Abigail começou a sentir os primeiros sintomas da doença no dia 7 de dezembro, quando procurou o posto de saúde pela primeira vez com náuseas e dor de cabeça. Voltou a procurar o hospital no dia 18 com muitas dores nas costas e com dificuldades de evacuar. "Nesse dia chegaram até a fazer uma lavagem intestinal nela", conta a filha.

Mas as idas e vindas do hospital não pararam por aí. Até na véspera do Natal ela procurou a ajuda médica. "Ela dizia sentir muitas dores nas costas, mas ela ainda estava esperançosa de que os medicamentos tomados iam fazer ela melhorar", afirma Tatiane, que diz que o auge da doença foi no dia 27 quando a mãe desmaiou de tanta dor e evacuou sangue. "Meu pai a levou correndo para o hospital, medicaram ela e depois queriam liberá-la. Meu pai teve que fazer um escândalo para que a mantivessem internada."

No dia 28 de dezembro, após a confirmação de que a dona de casa estava infectada com o vírus da febre amarela, foi solicitada a transferência dela para um hospital de referência na região de Jundiaí. "Mas aí já era muito tarde. O estágio da doença já estava muito avançado, já tinha comprometido o rim e o fígado", diz a filha. "No dia 30 ela chegou para mim e disse que já não estava aguentando mais, que estava morrendo, mas não queria isso", completa.

Ela morreu às 22h10 do dia 31 de dezembro de 2017, mas a infecção da febre amarela só foi confirmada pelo Instituto Adolfo Lutz, órgão vinculado à Secretaria de Estado de Saúde, no dia 9 de janeiro. 

Segundo Marcos Boulos, chefe da Coordenadoria de Controle de Doenças da Secretaria Estadual de Saúde, os sintomas iniciais da febre amarela --febre, dor de cabeça, fraqueza, vômitos, dores musculares [principalmente nas costas]-- são semelhantes às das outras doenças virais. "Só quando ela evolui para um quadro mais avançado --quando a pele começa a ficar amarela-- é que fica mais fácil de ser detectada", afirma.

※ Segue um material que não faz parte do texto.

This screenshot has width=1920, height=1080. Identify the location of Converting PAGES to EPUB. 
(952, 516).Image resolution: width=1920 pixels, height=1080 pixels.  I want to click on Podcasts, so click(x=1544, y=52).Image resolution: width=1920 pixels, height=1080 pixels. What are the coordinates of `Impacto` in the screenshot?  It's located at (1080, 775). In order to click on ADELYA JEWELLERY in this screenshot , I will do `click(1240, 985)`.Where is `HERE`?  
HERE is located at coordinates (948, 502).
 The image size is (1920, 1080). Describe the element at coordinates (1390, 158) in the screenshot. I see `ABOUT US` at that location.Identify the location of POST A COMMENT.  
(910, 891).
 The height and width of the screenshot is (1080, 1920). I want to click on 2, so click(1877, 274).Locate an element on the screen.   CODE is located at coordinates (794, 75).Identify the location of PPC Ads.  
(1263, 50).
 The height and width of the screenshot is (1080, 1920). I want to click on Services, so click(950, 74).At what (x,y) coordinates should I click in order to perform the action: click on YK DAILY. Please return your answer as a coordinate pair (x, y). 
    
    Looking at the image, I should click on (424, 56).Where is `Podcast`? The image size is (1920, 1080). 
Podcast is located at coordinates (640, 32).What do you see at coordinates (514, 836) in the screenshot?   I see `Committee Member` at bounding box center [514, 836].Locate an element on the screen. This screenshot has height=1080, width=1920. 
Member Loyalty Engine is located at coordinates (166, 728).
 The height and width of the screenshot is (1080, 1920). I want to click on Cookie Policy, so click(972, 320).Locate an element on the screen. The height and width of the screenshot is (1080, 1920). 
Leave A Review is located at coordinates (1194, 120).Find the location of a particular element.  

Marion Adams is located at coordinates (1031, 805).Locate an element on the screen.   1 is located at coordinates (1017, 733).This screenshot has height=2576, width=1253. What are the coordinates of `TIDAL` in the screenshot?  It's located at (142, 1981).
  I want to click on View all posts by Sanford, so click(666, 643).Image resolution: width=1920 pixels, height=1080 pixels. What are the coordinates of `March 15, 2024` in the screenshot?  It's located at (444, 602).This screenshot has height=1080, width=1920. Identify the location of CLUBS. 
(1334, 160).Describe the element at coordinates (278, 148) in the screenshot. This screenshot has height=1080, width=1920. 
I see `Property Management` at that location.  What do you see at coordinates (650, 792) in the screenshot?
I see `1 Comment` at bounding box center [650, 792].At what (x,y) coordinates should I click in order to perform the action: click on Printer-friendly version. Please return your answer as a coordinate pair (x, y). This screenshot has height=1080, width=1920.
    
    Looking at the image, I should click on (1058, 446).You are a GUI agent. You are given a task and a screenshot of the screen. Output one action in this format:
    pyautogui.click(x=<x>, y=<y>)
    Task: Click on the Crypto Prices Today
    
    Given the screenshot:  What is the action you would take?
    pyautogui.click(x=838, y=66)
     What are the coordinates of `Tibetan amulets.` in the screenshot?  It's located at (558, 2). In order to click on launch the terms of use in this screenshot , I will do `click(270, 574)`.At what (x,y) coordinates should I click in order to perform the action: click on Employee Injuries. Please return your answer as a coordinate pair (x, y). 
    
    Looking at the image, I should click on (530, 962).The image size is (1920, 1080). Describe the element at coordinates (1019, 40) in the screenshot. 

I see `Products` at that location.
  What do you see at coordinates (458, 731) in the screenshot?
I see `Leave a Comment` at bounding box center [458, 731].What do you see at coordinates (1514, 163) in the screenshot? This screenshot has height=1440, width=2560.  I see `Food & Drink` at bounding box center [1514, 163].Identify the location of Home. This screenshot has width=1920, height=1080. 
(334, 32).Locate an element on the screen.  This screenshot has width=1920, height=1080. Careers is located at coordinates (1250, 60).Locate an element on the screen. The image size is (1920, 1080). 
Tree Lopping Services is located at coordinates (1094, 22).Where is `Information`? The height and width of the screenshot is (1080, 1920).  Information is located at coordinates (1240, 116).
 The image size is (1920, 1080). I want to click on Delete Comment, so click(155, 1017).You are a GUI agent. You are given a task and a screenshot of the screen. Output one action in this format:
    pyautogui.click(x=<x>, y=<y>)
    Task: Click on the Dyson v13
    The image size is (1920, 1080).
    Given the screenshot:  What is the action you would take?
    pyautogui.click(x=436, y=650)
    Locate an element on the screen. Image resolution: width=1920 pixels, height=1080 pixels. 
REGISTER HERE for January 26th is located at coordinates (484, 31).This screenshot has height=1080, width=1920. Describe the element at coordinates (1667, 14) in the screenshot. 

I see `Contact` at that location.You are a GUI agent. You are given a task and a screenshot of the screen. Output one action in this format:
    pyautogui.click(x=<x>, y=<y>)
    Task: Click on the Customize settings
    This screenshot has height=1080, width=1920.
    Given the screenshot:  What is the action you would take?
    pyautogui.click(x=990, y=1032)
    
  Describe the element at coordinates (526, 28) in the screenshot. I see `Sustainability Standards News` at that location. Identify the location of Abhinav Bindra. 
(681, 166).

Mas, segundo Claudio Maierovitch, sanitarista da Fiocruz de Brasília e ex-diretor de Vigilância das Doenças Transmissíveis do Ministério da Saúde, a confirmação do diagnóstico, não tem valor para o tratamento. "Isso porque não existe tratamento específico para a febre amarela, tratam-se apenas os seus sintomas", diz ele, que acrescenta que a notificação dos casos é importante apenas para o acompanhamento da epidemia, bem como para adoção das medidas preventivas.

"O que diferencia é quanto mais cedo o vírus da febre amarela é descoberto mais cedo o paciente é transferido para os centros de referências, onde poderão receber uma atenção mais direcionada", completa Boulos.